Developing Early Literacy Skills: Report of the National Early Literacy Panel also examines early indicators by focusing on how children's skills and abilities are linked to later literacy outcomes in chapter two.  The NELP found that literacy skills "measured when children were in kindergarten or earlier... were substantially related to measures of decoding that were obtained when children were in kindergarten or later.  The NELP found three interesting correlations in preschool and kindergarten aged children:
  1. Reading readiness and concepts of print were most correlated to later reading comprehension abilities.
  2. Current spelling abilities, including invented spelling and decoding, were most correlated to later spelling abilities.
  3. Decoding non-words was most correlated to later decoding real word abilities.

The University of Oregon's Center on Teaching and Learning also adds letter naming fluency to the list of strong predictors.  In its discussion of DIBELS: Letter Naming Fluency the CTL emphasizes that this skill is "highly predictive of later reading success."  However, the CTL is quick to point out that directly increasing a student's letter naming fluency ability does not improve his reading outcomes.  Rather, letter naming fluency is an indicator that a student, "may require additional instructional support."

This doesn't take away from the fact that letter naming fluency is good predictor of later reading outcomes.  It is.  And it is also important to remember that the link between letter naming fluency and later reading success is a correlation, not a causation.  The reason it correlates so well is still unknown, but some believe it is due to other influences like parental involvement building pre-reading skills before a child enters school. 

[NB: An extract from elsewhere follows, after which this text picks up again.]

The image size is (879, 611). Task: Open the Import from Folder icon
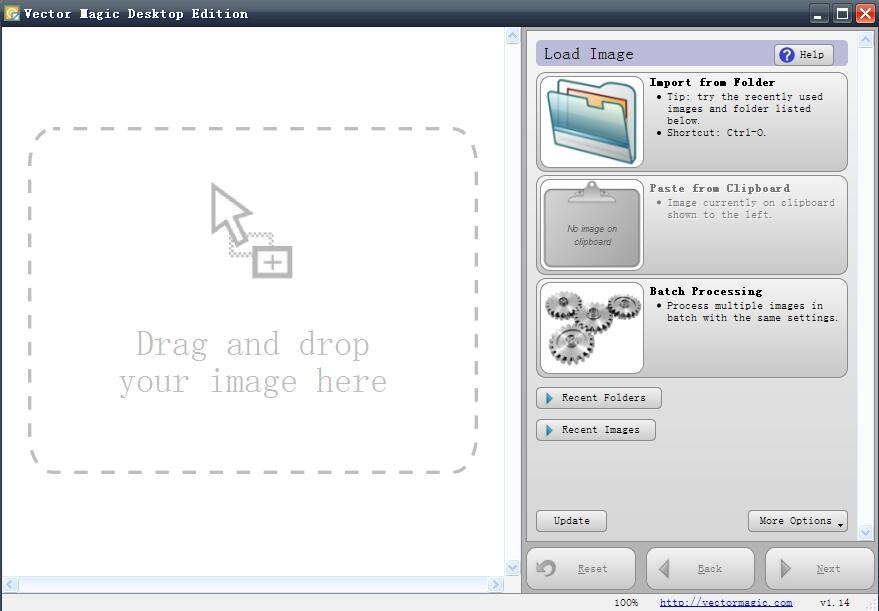[591, 122]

For parents and teachers it is important to foster a rich learning environment that develops students' early reading skills.  It is also important to monitor how those skills progress and to intervene early if adequate progress is not being made.  In Examination of the Predictive Validity of Preschool Early Literacy Skills Missall, et al. (2007) stresses that "many early indicators are sensitive to growth in preschool and kindergarten."  Burke, et al. supports this by stating that "kindergarten is where a prevention-oriented approach... can have the most impact."

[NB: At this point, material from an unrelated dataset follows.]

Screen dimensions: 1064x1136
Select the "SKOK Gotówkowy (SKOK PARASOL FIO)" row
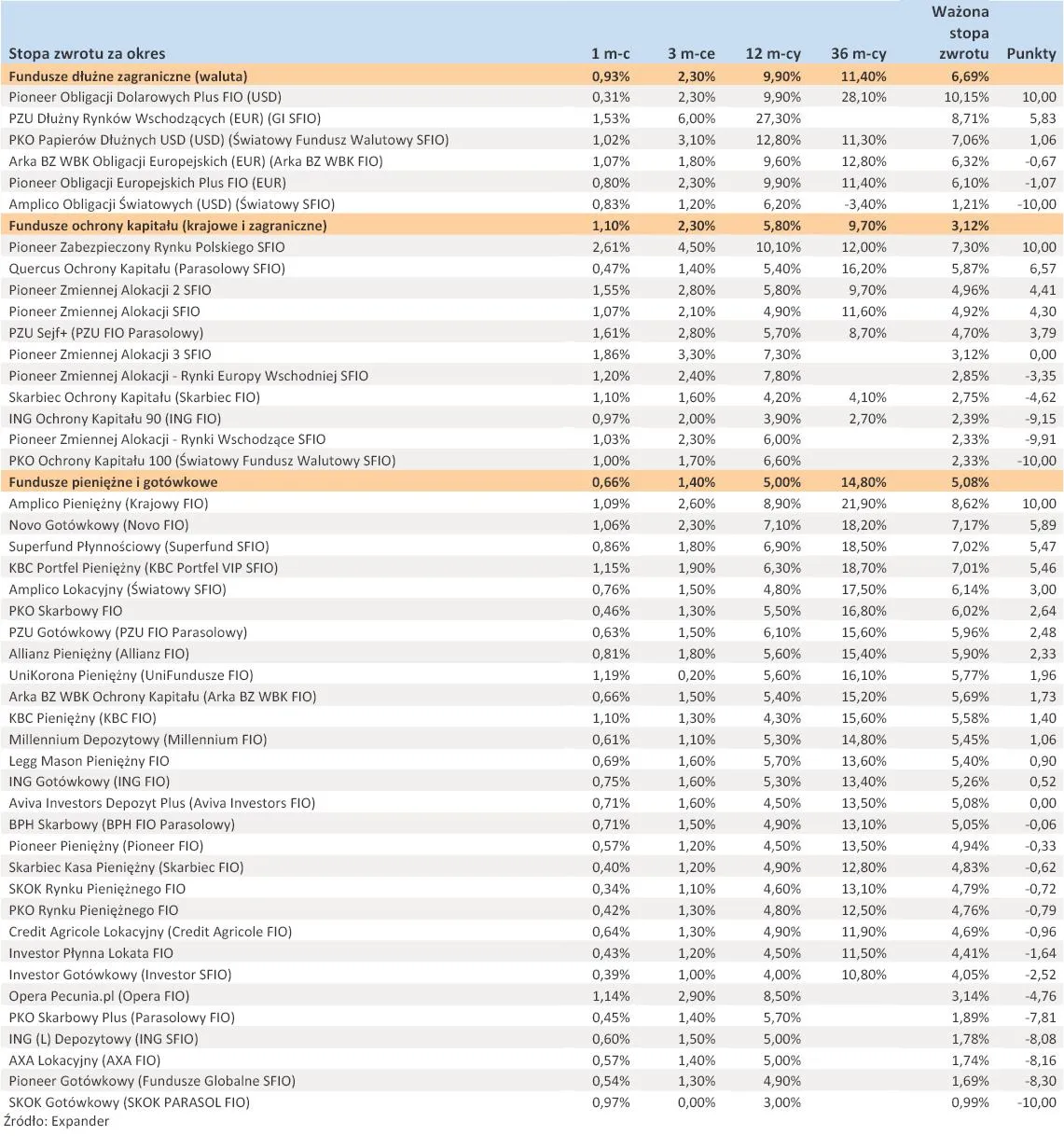(131, 1101)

Essentially this means that if students lack the skills they need, it is much more effective to start interventions immediately while the gap between their skills and where their skills should be is relatively small.  If intervention is postponed, then low performing students' skills will remain low while their peers' skills keep increasing.  Remember that standards are a moving target - they increase as students age.  If a student starts interventions in kindergarten, the standard she needs to meet is lower than if those interventions were started a year later when she enters first grade.  With each passing year (or month even) the gap between low performing students and their on-level peers widens.  It is essential to start interventions early.